INSTRUCCIÓN
Reescribe como lista el párrafo del texto extraído que empieza por «Con su ingreso eran en total trece». Conserva sus datos principales.
[TEXTO EXTRAÍDO]
Con su ingreso eran en total trece
los jóvenes del retiro pasionista de Morrovalle. Entre sus compañeros estaba el
que luego sería el Beato Bernardo Ma de Jesús. Voluntariamente renunció
Francisco a disfrutar del breve tiempo de prueba que se suele conceder a los
aspirantes; al día siguiente se une al grupo de postulantes que comienza una
tanda de ejercicios espirituales como preparación a la toma de hábito. Admitido
a la vestición, recibe el hábito pasionista el domingo, 21 de septiembre de
1856, de las manos del Maestro de novicios, P. Rafael Ricci, en una emotiva
celebración, en la que es revestido de negro, ceñido con el cinturón de cuero,
calzado con las austeras sandalias y cubierto con el manteo, mientras se le
exhorta a llevar este hábito de penitencia y luto como perpetuo recuerdo de la
santísima Pasión de Nuestro Señor Jesucristo. Para expresar que inicia una
etapa absolutamente nueva de su vida, cambia su nombre por el de Gabriel de la
Virgen Dolorosa. Así se le conocerá en adelante.
Con sus 18 años acababa de abrazar
Gabriel un estilo de vida totalmente opuesto al que había llevado hasta
entonces en su casa paterna. Una vida que le fascinaba, y en la que su entrega
fue total y continuada, sin reserva ni división, a Dios, que le había llamado y
concedido la gracia de responder con todas las fuerzas de su joven corazón.
[/TEXTO EXTRAÍDO]
[INFORMACIÓN EXTRAÍDA]
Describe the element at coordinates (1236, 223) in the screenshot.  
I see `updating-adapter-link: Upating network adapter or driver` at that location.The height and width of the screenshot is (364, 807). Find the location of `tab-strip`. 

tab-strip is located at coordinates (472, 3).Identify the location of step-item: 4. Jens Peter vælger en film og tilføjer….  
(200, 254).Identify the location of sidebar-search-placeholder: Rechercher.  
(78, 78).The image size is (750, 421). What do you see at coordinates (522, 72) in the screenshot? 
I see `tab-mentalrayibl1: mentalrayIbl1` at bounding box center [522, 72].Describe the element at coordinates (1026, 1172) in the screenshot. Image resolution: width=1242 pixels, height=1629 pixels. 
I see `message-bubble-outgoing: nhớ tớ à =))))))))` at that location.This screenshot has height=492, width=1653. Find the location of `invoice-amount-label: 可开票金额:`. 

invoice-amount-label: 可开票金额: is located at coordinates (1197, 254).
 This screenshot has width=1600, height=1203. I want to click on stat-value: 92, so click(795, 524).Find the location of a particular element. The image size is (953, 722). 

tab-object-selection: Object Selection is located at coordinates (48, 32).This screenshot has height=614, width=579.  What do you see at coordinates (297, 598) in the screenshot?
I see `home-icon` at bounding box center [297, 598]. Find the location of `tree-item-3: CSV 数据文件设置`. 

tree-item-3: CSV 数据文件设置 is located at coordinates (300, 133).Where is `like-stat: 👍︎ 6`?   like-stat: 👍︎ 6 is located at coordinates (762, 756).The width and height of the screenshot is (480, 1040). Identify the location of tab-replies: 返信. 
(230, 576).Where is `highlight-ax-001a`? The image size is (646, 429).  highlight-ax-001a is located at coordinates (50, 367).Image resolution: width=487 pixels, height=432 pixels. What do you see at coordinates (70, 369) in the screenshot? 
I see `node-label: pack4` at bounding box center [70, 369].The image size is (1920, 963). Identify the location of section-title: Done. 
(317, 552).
[/INFORMACIÓN EXTRAÍDA]
RESULTADO DE LA TAREA
- Con su ingreso, los jóvenes del retiro pasionista de Morrovalle eran trece en total.
- Francisco renunció voluntariamente al breve tiempo de prueba que se suele conceder a los aspirantes.
- Al día siguiente se unió a los postulantes que comenzaban ejercicios espirituales como preparación a la toma de hábito.
- Recibió el hábito pasionista el domingo 21 de septiembre de 1856 de manos del Maestro de novicios, P. Rafael Ricci.
- En la ceremonia fue revestido de negro, ceñido con cinturón de cuero, calzado con sandalias y cubierto con el manteo. Se le exhortó a llevar el hábito como perpetuo recuerdo de la Pasión de Jesucristo.
- Cambió su nombre por el de Gabriel de la Virgen Dolorosa para expresar el inicio de una etapa nueva de su vida.